The GP Patient Survey has been run each year since 2007. It provides the English NHS with a consistent and comprehensive set of data about patients’ experience of using their GP services.
The survey is designed and managed in a collaboration between NHS England and Ipsos MORI, a leading market research agency, with academic input from the Universities of Cambridge and Exeter. The survey is rigorously sampled to ensure that patient views are gathered from among people registered in all English GP practices and carefully validated to ensure that the data are reliable and can be used as the basis for change in GP practices.
Each year the survey is sent to about 2.1 million patients. The survey is available in British Sign Language and 15 other languages. Around 800,000 patients respond each year, either by post or online. The survey has questions on: use of practice services, experience of appointments, access and waiting time, evaluation of the last interaction with a practice doctor and/or nurse, satisfaction with opening hours and overall experience satisfaction level.
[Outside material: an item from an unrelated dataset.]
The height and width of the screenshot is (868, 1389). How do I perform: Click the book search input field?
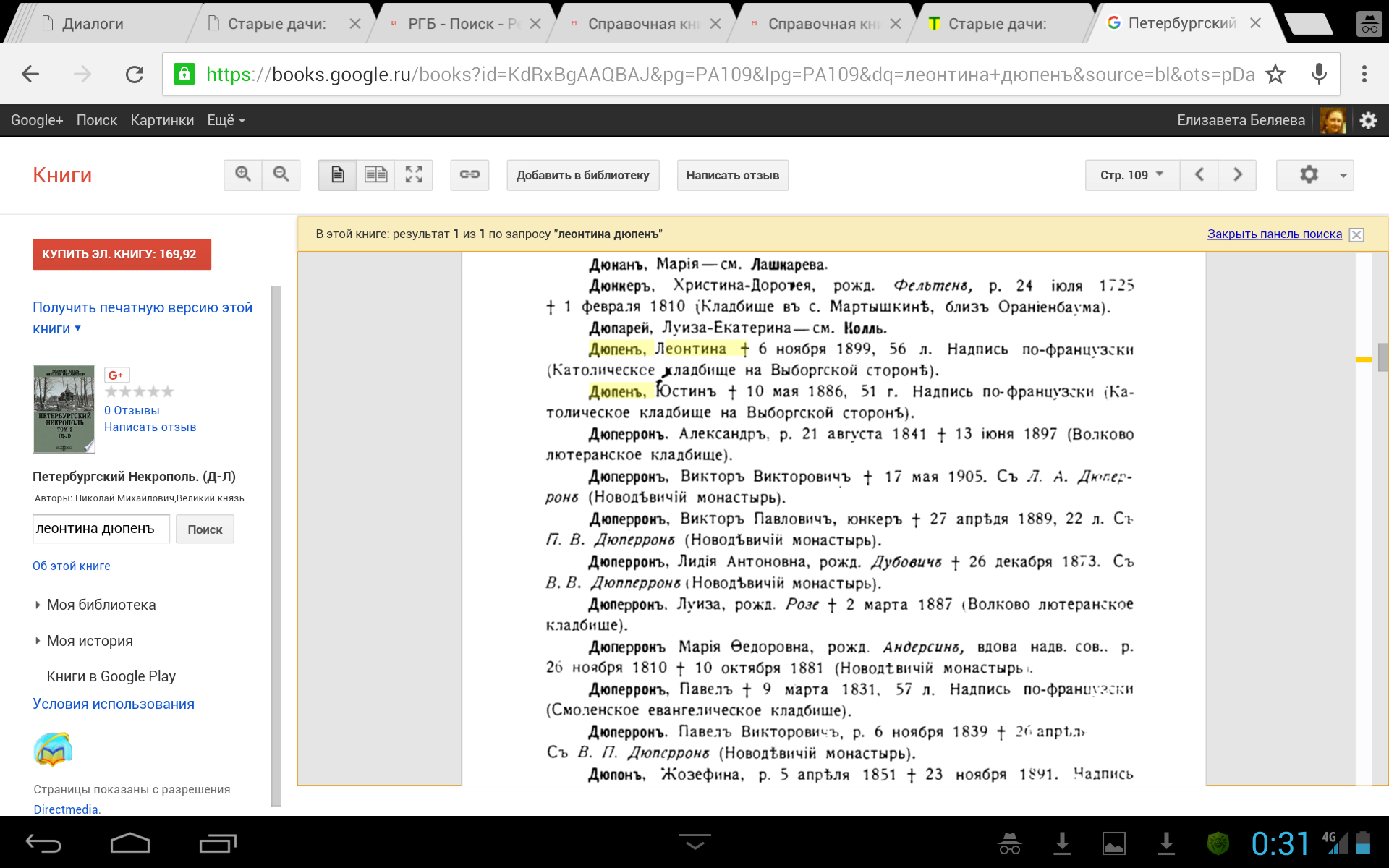pyautogui.click(x=101, y=529)
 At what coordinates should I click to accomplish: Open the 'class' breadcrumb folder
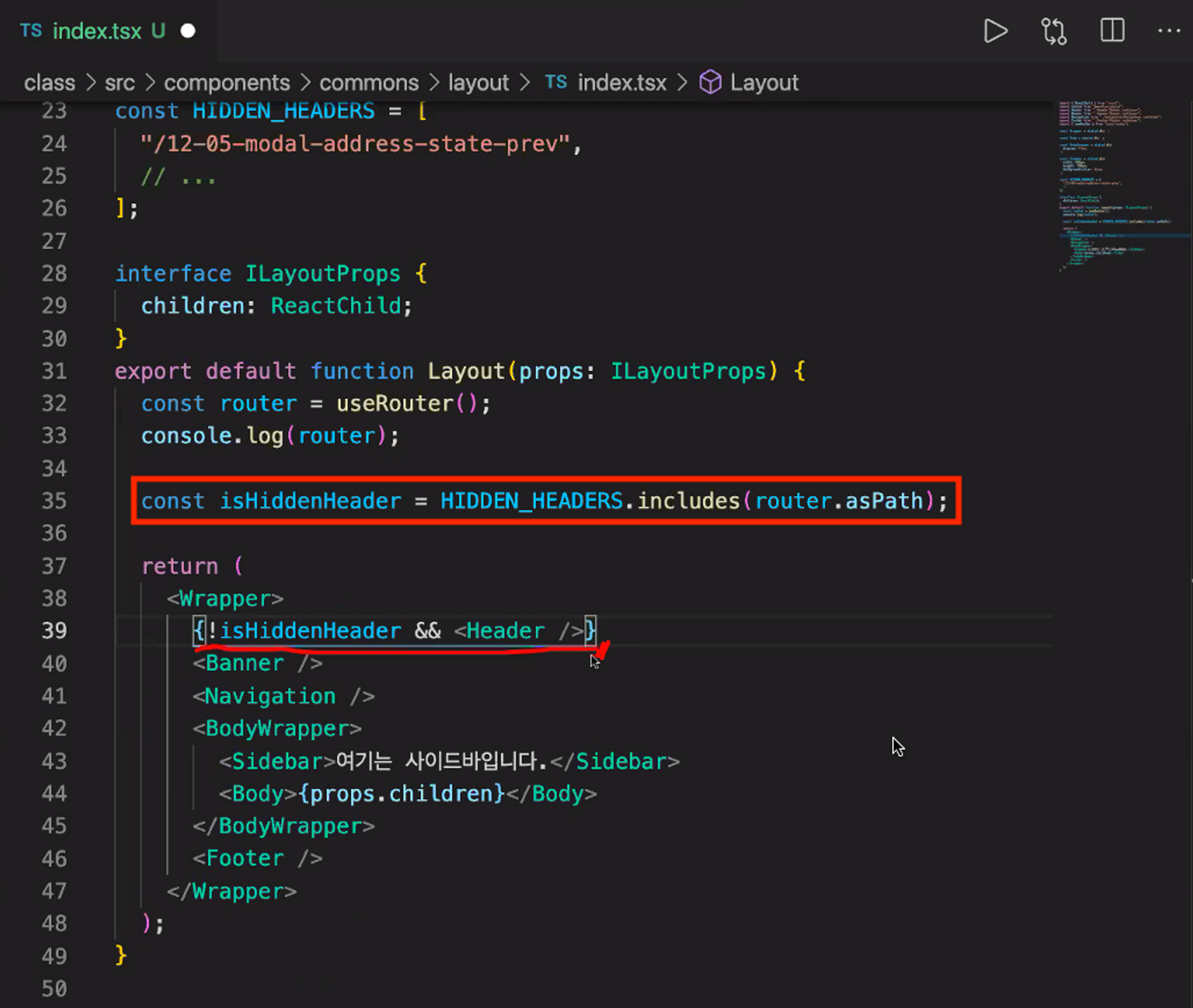coord(50,83)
The survey gathers a large amount of individual patient data including health-related quality of life measures and information about the respondent’s current use of, and satisfaction with, other healthcare services, including out-of-hours and dentistry. Demographic data by which the results can be filtered include ethnicity, working status, proximity of home to work, parental and other caring responsibilities, disability, smoking history, sexual orientation and religion.
The survey data are reported at national and practice level and are freely available and searchable online. There is no standardised requirement for how GP practices use the survey data and each practice can plan to review the survey findings as they see fit. Survey findings form an integral part of the NHS Outcomes Framework. The survey data is a key element of the package of data that describes the practice when the Care Quality Commission is preparing to inspect a GP practice. The ratings of the practice no longer form part of the calculation of Quality and Outcomes Framework payments to the practice and no survey data is generated at an individual doctor or nurse level.